Вернемся к истории со жребием. На поверку оказывается, что не составляет большого труда дать техническое описание поведения, где робот, попавший в ситуацию буриданова осла, действовал бы по схеме жребия. В качестве примера рассмотрим следующий сюжет. Известно, что некоторые виды птиц ориентируются по магнитному полю Земли. Представьте себе, что поведение птицы ранее определялось только ландшафтом местности. Представим себе далее, что в некоторый момент, в ситуации неопределенного ландшафта, птица стала обращаться к внешнему стимулу — к своеобразному компасу у нее в голове. В рамках мысленного эксперимента мы могли бы даже представить, что в голове у птицы находится не компас, а рулетка, которая запускалась бы специальным движением головы (если вам трудно представить в этой роли птицу, считайте, что речь идет о роботе). Чем принципиально отличается эта ситуация от человека, бросающего жребий? Робот-птица приводит рулетку в движение специальным движением головы. Означает ли это, что птица сама вводит в ситуацию дополнительный стимул? Согласимся ли мы назвать робота-птицу субъектом волевого действия?
Судя по всему, у нас нет разумных оснований приписывать роботу-птице свободу воли. В чем же тогда заключается идея жребия как элементарного волевого акта? Что именно мы не ухватываем в нашем рассуждении? Мы встали на сторону оппонента в споре о жребии. Не пытаясь отрицать значение автостимуляции и осознавая, что это понятие отражает существенную, важную часть ситуации, мы приходим к мысли, что предложенной нам схемы еще недостаточно. Для того чтобы продвинуться в решении проблемы, нам нужно сделать несколько решительных шагов вперед.
Присваивание жребия
Как мы должны понимать утверждение, что человек «сам ввел в ситуацию стимул-средство»? Какая необходимая деталь в развивающейся череде событий позволяет нам интерпретировать происходящее в указанном «стиле»?
Возможно, человек может прямо об этом заявить. Человек говорит: «Смотрите, я принимаю решение». В этом все дело! Человек присваивает действие бросания жребия (мы видим, что здесь вводится в дело еще один, дополнительный знак). Эта фраза является частью ритуала, который несет интересную функцию. Поскольку эта фраза была произнесена, соплеменники будут приписывать ответственность за выбор человеку, бросившему жребий (появление субъекта решения — самый важный элемент в этой истории; агент волевого поведения появляется в момент манифестации решения; агент и решение существуют в одной структуре, их нельзя помыслить раздельно). Слова «я принимаю решение» становятся основанием для важных событий, которые произойдут в будущем. Благодаря произнесенной фразе человек принимает на себя обязательства по поводу факта принятия решения. Можно сказать, что высказывание о жребии реализуется в рамках совместной деятельности, которую мы далее и будем называть практикой свободы воли.

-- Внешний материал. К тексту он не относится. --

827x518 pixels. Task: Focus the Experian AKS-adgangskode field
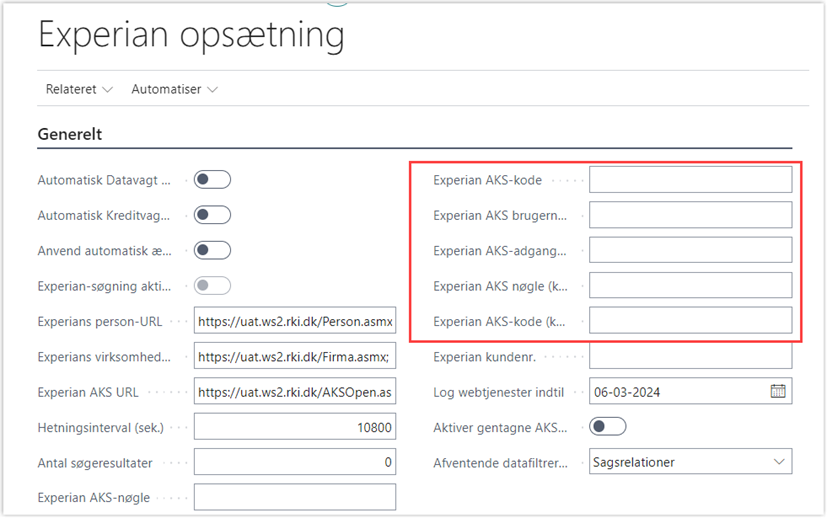click(x=690, y=251)
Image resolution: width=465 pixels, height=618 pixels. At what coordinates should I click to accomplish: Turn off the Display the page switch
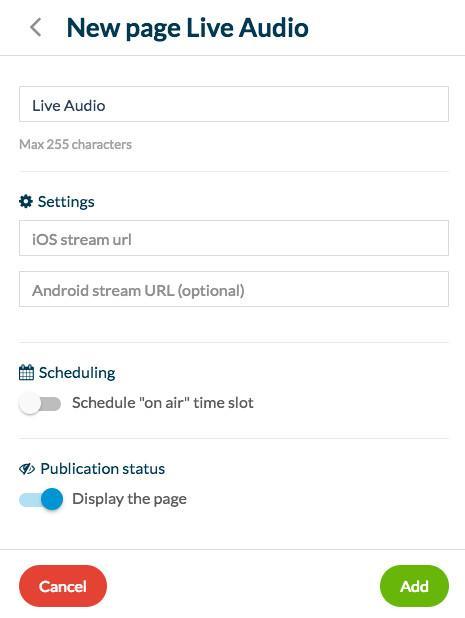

Действие бросания жребия, как мы уже говорили, непроизвольно. Человек не мог не бросить жребий. Представьте себе, что вождю предстоит принять важное решение относительно переселения племени. Ритуал предписывает ему обратиться к жребию. Вождь говорит: «Смотрите, я принимаю решение». Это самая важная составляющая в действиях вождя. Произнося фразу, вождь превращает себя в субъекта решения (с далеко идущими последствиями). В рамках описываемой здесь культуры к словам вождя будут апеллировать в определенной ситуации и с определенной целью. Соплеменники будут приписывать ответственность за выбор вождю, т. е., к примеру, прогонят его, если выбор окажется в итоге неудачным, или «зауважают» (если удачным).
Исполнение выпавшей участи психологически неотвратимо. Возможно, у вождя были основания в пользу (или против) переселения. В этом случае мы можем сказать, что жребий придал силу некоторым основаниям. Следуя терминологии Джона Сёрля, лучше сказать, что сам человек придал силу основаниям. Акт решения, о котором говорит Сёрль, предстает здесь перед нами в своей развернутой простейшей форме.
Чего со всей очевидностью не делал робот, приводящий в действие рулетку в голове? Робот не присваивал действие выбрасывания жребия. В этом заключается разница между роботом-птицей и человеком.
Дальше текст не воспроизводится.